Il 12 dicembre del 1913, in una stanza dell’albergo “Tripoli e Italia” in centro a Firenze viene ritrovata la Gioconda, il quadro forse più conosciuto al mondo che era stato trafugato due anni prima dal Museo del Louvre.

Il ladro si chiamava Vincenzo Perruggia, originario della provincia di Varese, si era  trasferito in Francia a fine ‘800 per lavorare come imbianchino, prima a Lione e poi a Parigi. Qui viene assunto dalla ditta di Monsieur Gobier a lavorare al Museo del Louvre con il compito di pulire i quadri e ricoprirli con lastre di cristallo.

gioconda-leonardo

La figlia racconta del padre che era un idealista, arrabbiato con i francesi per il loro razzismo verso gli italiani, e con Napoleone che, secondo lui, aveva rubato il quadro all’Italia, se rubò la Gioconda, fu perché voleva riportarla a Firenze.

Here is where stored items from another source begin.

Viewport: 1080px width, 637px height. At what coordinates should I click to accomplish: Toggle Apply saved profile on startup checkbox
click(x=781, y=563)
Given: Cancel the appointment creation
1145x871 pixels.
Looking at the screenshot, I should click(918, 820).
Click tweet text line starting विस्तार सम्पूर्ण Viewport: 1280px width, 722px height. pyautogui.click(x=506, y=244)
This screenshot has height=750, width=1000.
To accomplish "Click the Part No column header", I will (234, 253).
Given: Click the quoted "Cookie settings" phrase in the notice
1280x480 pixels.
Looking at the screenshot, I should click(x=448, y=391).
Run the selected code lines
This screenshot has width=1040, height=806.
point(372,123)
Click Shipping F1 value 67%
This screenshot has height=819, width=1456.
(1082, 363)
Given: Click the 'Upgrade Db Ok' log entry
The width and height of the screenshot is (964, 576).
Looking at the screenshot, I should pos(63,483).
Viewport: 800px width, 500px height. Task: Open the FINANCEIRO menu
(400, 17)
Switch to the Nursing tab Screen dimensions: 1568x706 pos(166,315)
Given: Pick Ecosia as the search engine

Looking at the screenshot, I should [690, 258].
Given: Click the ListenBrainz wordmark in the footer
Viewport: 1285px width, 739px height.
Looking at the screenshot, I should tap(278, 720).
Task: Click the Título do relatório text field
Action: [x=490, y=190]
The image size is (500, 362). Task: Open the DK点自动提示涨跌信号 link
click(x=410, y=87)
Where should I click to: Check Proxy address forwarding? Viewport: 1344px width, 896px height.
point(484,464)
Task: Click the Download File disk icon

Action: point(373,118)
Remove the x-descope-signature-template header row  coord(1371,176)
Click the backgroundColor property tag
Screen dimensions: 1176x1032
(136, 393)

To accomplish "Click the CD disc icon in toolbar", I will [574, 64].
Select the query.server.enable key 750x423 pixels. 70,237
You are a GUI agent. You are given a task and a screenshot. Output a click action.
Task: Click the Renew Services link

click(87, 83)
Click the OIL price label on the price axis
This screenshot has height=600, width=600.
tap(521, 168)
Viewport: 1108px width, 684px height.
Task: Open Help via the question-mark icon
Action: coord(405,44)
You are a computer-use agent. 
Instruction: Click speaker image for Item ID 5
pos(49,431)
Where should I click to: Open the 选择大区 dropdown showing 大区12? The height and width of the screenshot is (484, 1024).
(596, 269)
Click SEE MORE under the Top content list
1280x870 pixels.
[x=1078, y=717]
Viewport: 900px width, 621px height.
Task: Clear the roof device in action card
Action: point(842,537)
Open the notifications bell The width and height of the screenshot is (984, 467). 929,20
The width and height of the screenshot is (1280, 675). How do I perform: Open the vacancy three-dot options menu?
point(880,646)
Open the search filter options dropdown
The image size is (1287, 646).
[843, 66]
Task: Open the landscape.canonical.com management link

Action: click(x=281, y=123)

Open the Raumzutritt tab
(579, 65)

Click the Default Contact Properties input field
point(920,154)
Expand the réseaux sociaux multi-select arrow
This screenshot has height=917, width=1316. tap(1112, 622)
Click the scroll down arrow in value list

Il furto avviene il 21 agosto del 1911, alle 7 di un lunedì mattina , giorno di chiusura del museo, Perruggia entra da una porta secondaria, prende la Gioconda sotto braccio e la porta con sé, torna a casa e nasconde il quadro sotto il tavolo. Semplice ma vero.

perruggia

Riesce a tenerlo con sé per due anni e poi si tradisce. Deciso a far tornare la Gioconda nel capoluogo toscano, Perruggia scrive a un antiquario fiorentino per vendergli il quadro e si firma Mr. Vincent Leonard. Prende appuntamento all’hotel Tripoli e Italia e lì viene scoperto, a quel punto Perruggia finisce in questura e la Gioconda torna in Francia.

La pena fu mite, poco più di un anno. Dopo aver scontato la pena il Perruggia restò a vivere in Italia, divenne famoso e la figlia racconta che regalava cartoline della Gioconda autografate.